→ **WHAT IS ASKED**: Reproduce the lines of the material starting at "You are a computer-use agent." and ending at "(x=102, y=129)", switching "Info" to "Help" and keeping everything else the same. Leave out the pictures.

Entries for locating words and elements:
►

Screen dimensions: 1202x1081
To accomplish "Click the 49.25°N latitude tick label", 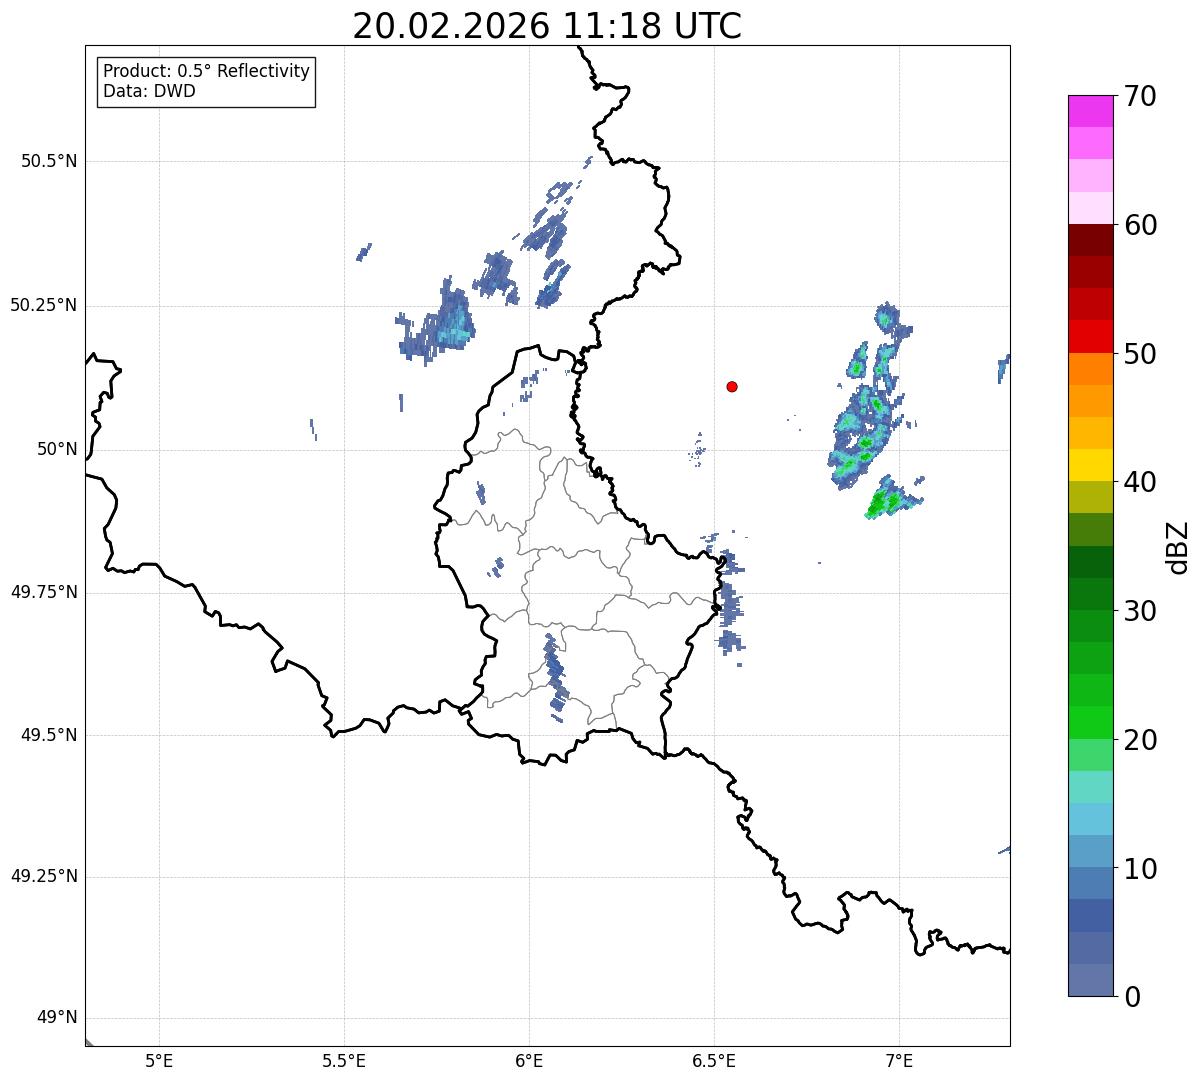I will click(x=44, y=877).
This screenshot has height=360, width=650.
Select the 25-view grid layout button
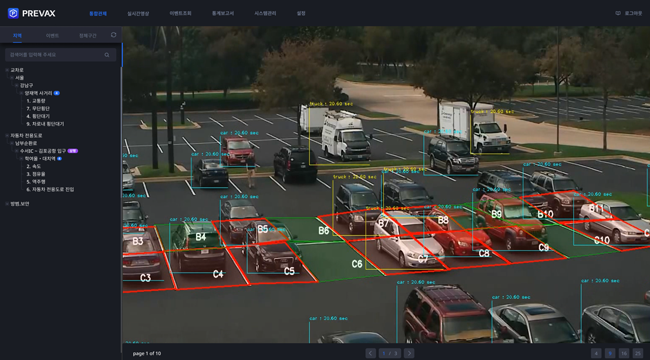pyautogui.click(x=638, y=353)
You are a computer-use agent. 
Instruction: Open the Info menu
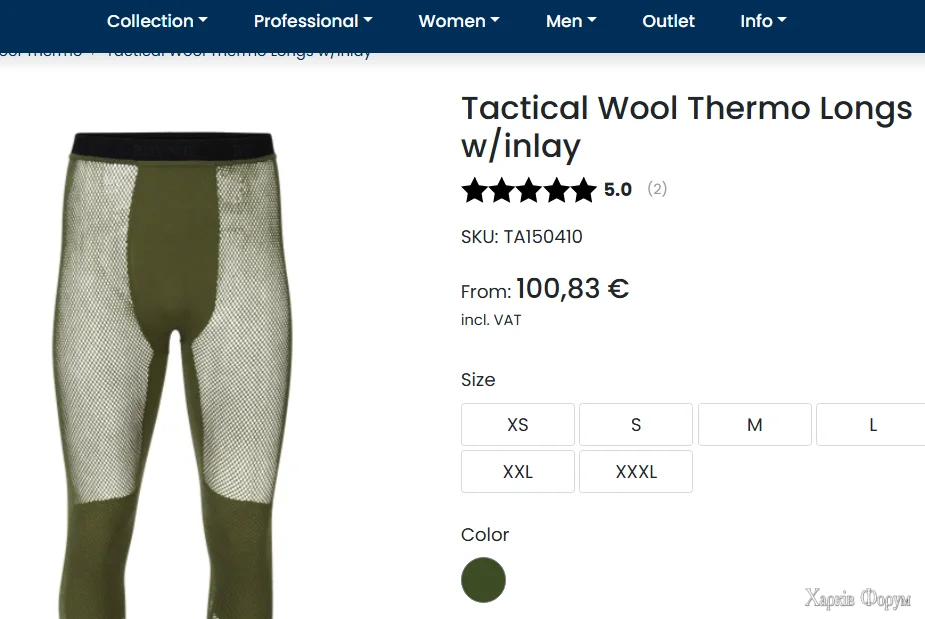click(x=763, y=21)
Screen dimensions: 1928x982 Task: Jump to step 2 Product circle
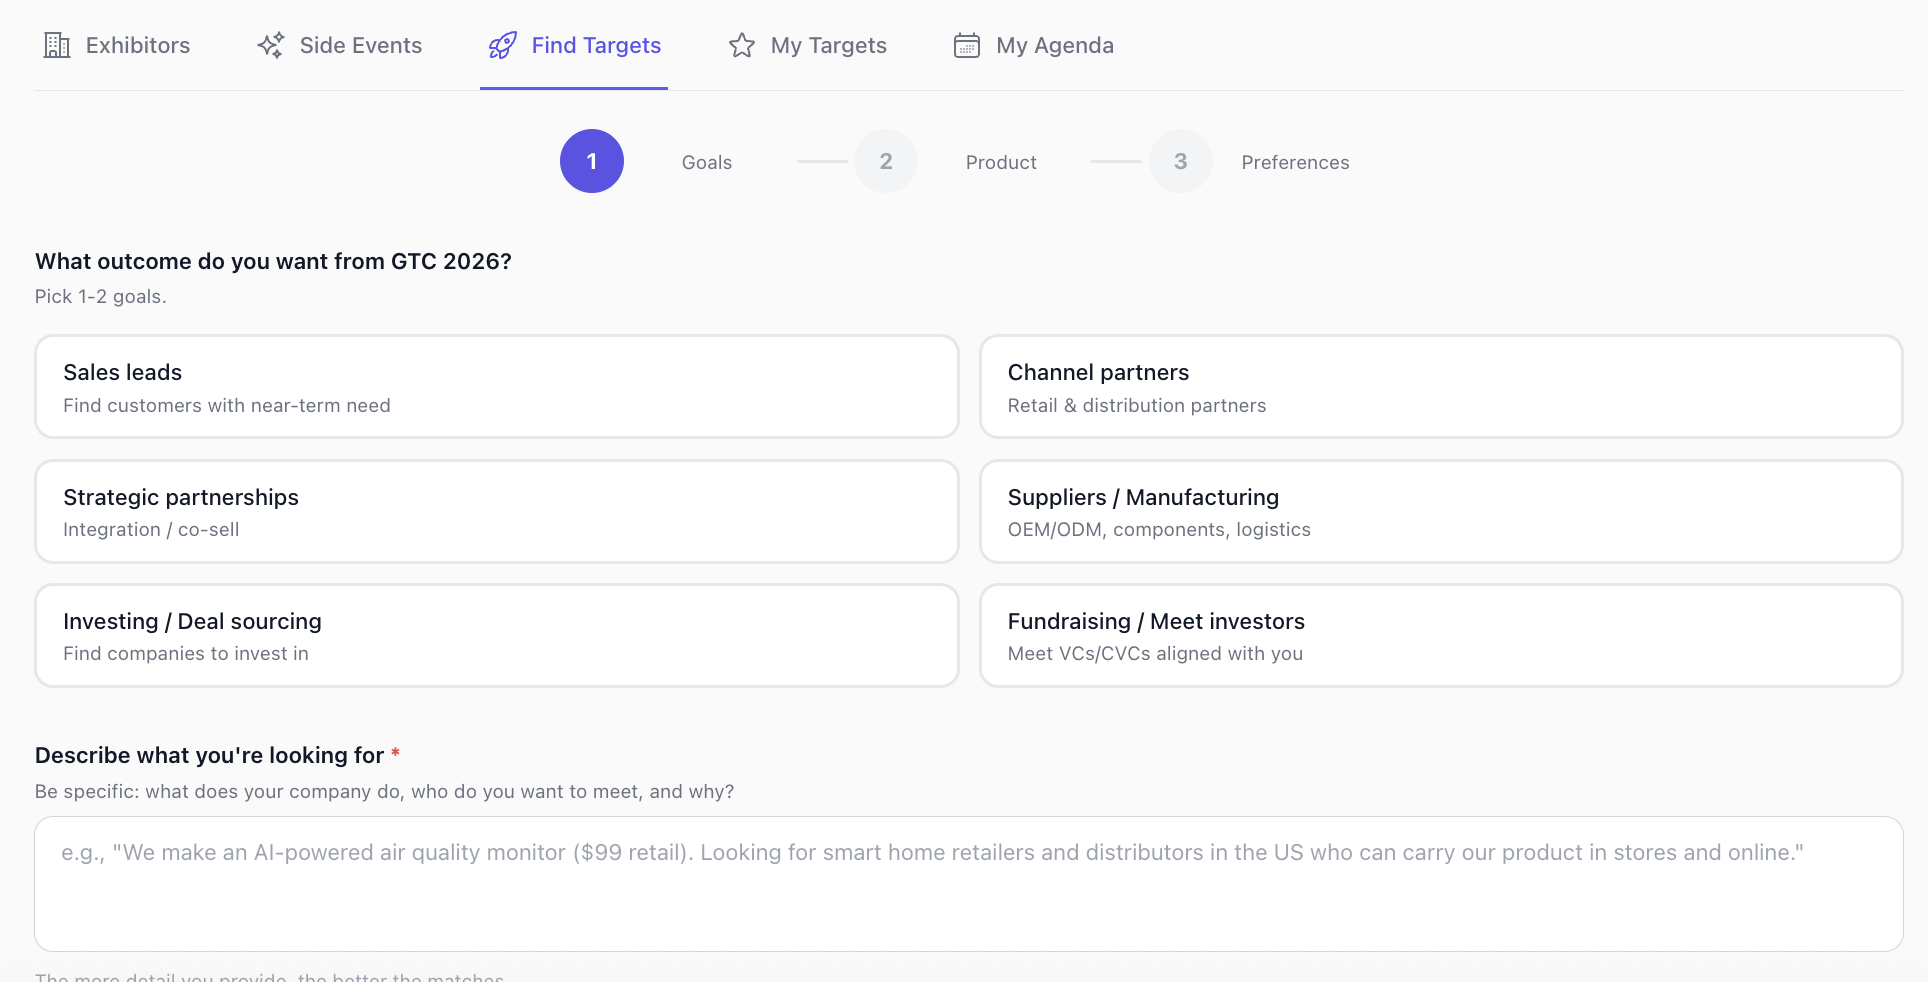(886, 161)
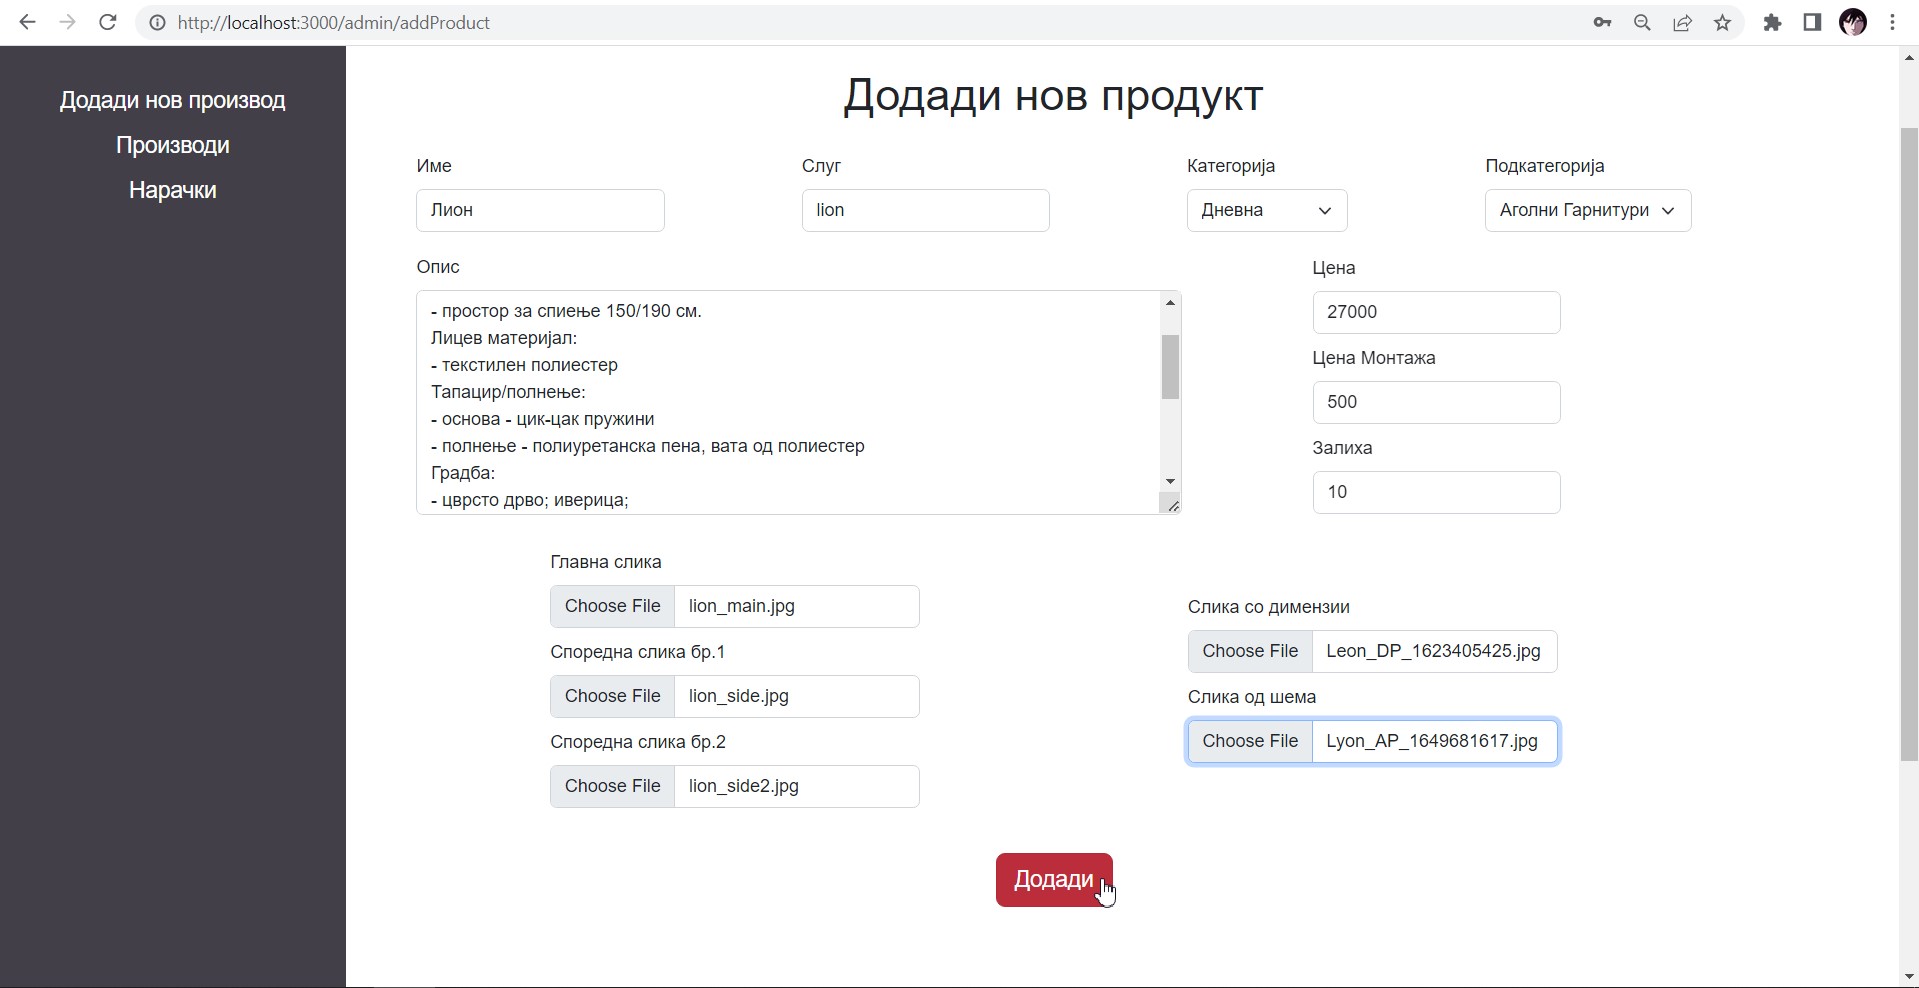The image size is (1919, 988).
Task: Click into the Цена input field
Action: (1435, 312)
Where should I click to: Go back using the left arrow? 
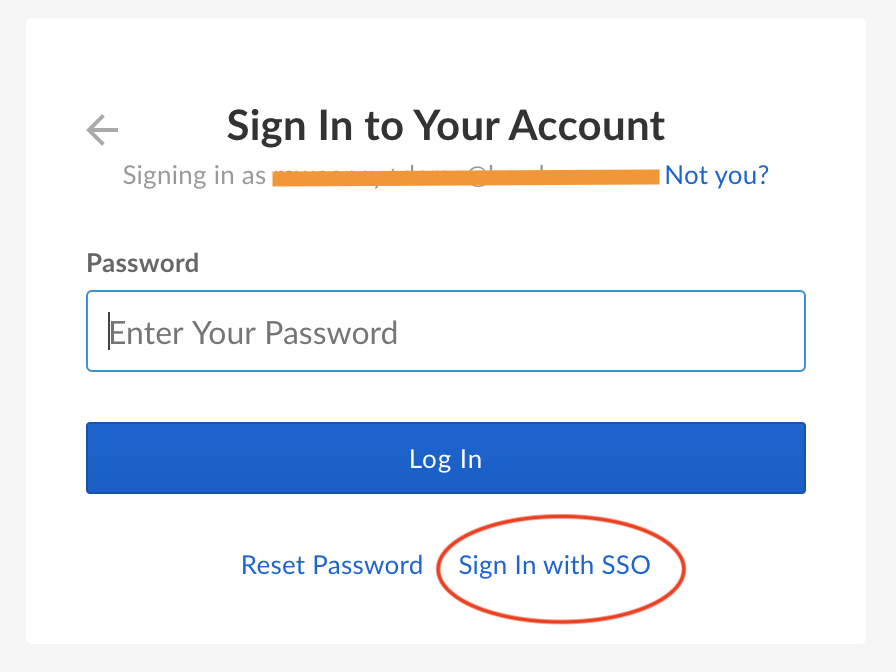(x=102, y=129)
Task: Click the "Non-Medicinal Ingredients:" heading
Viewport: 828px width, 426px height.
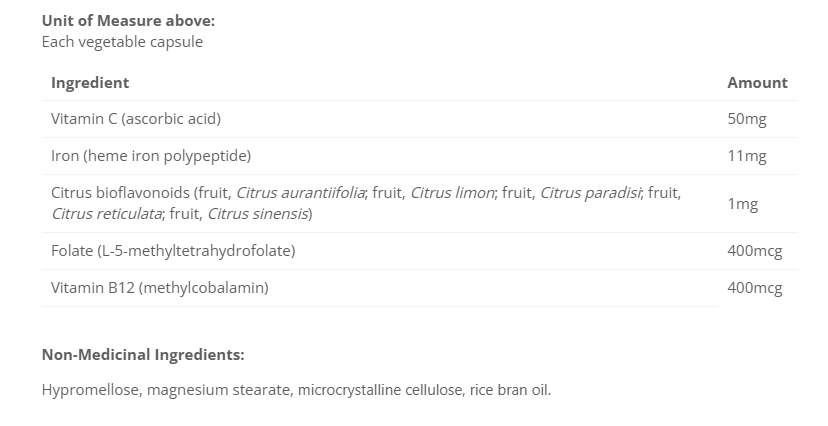Action: [x=143, y=354]
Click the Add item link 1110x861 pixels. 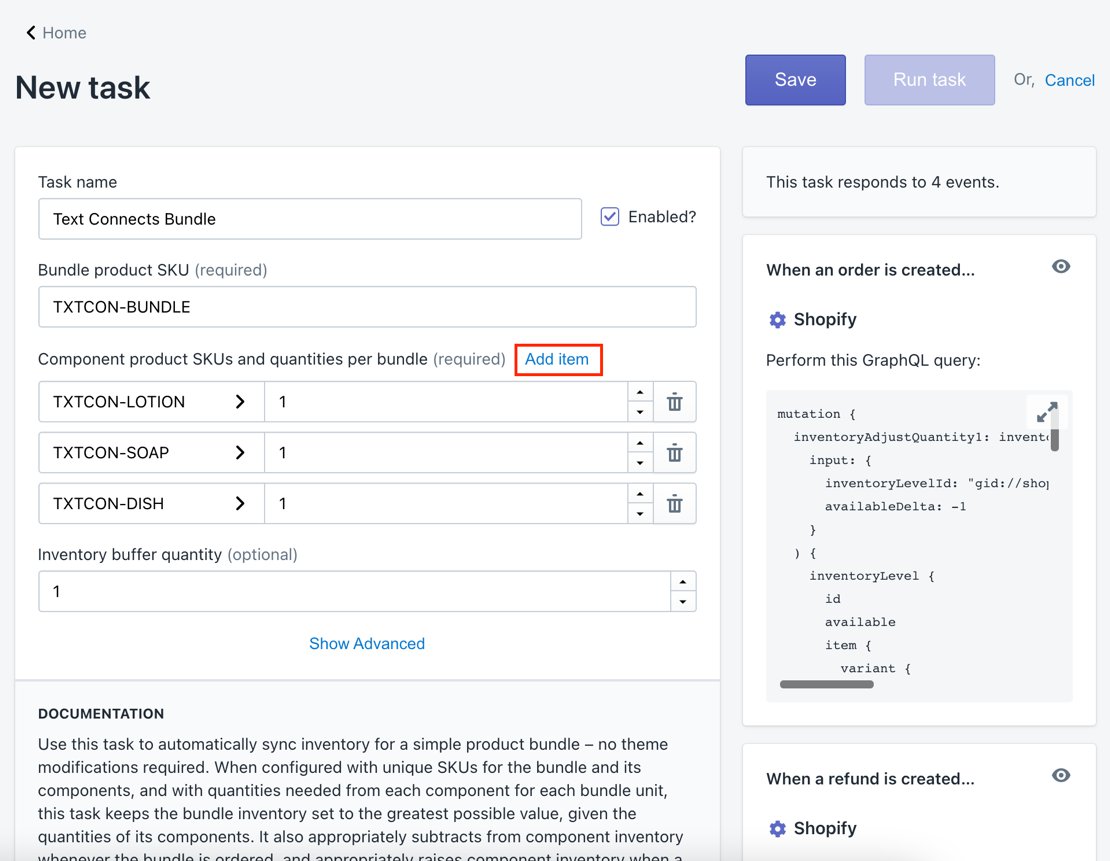point(557,359)
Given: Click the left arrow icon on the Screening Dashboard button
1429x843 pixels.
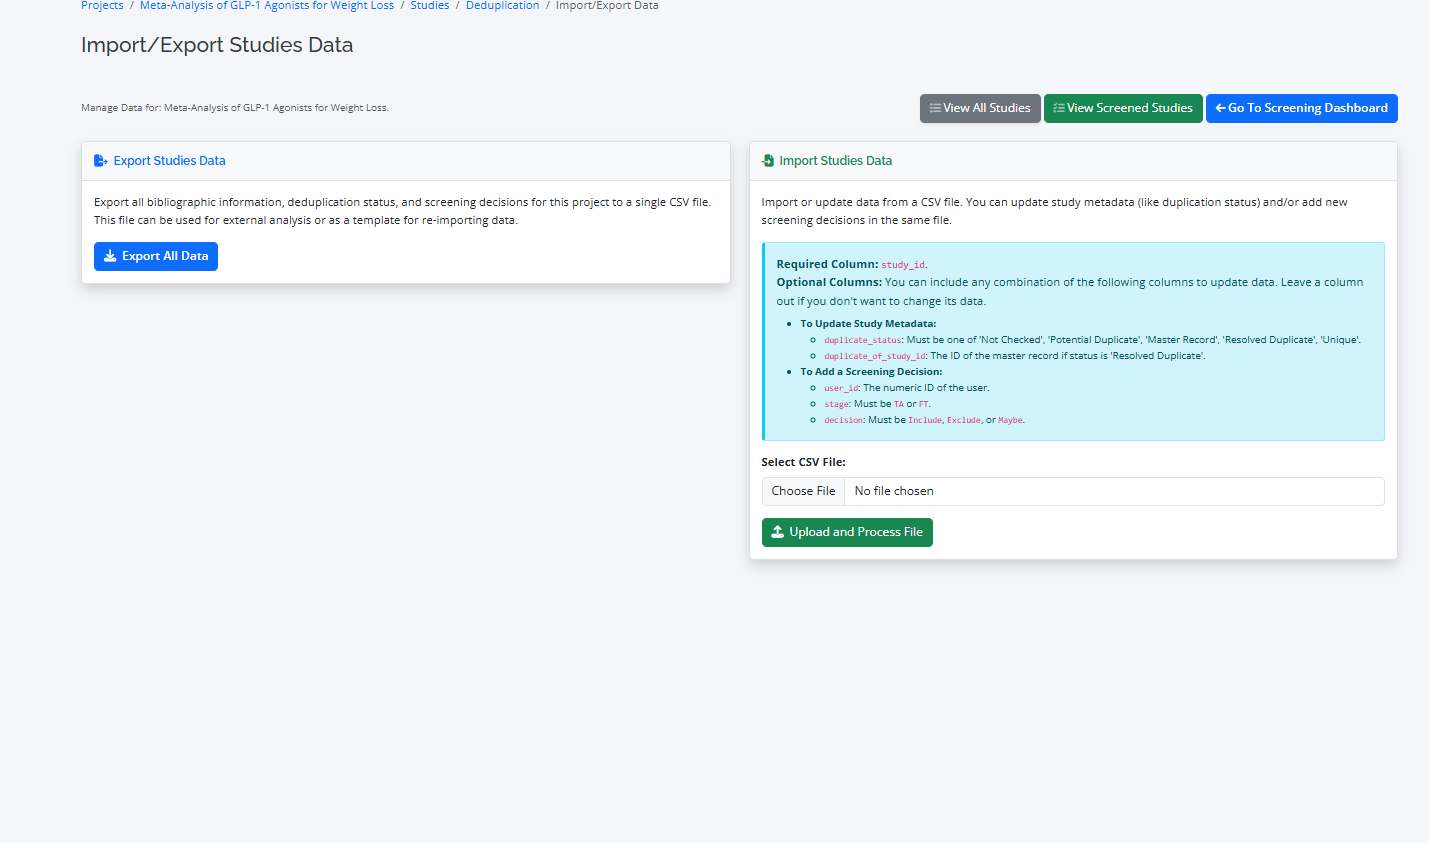Looking at the screenshot, I should coord(1220,108).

◄

→ **COMPLETE OUTPUT**:
You are a computer-use agent. 
Instruction: Open the Help menu
click(x=763, y=21)
Screen dimensions: 1928x982 Task: Jump to step 2 Product circle
(886, 161)
The image size is (1919, 988).
Task: Click into the Цена input field
Action: (1435, 312)
Where should I click to: Go back using the left arrow? 
(x=102, y=129)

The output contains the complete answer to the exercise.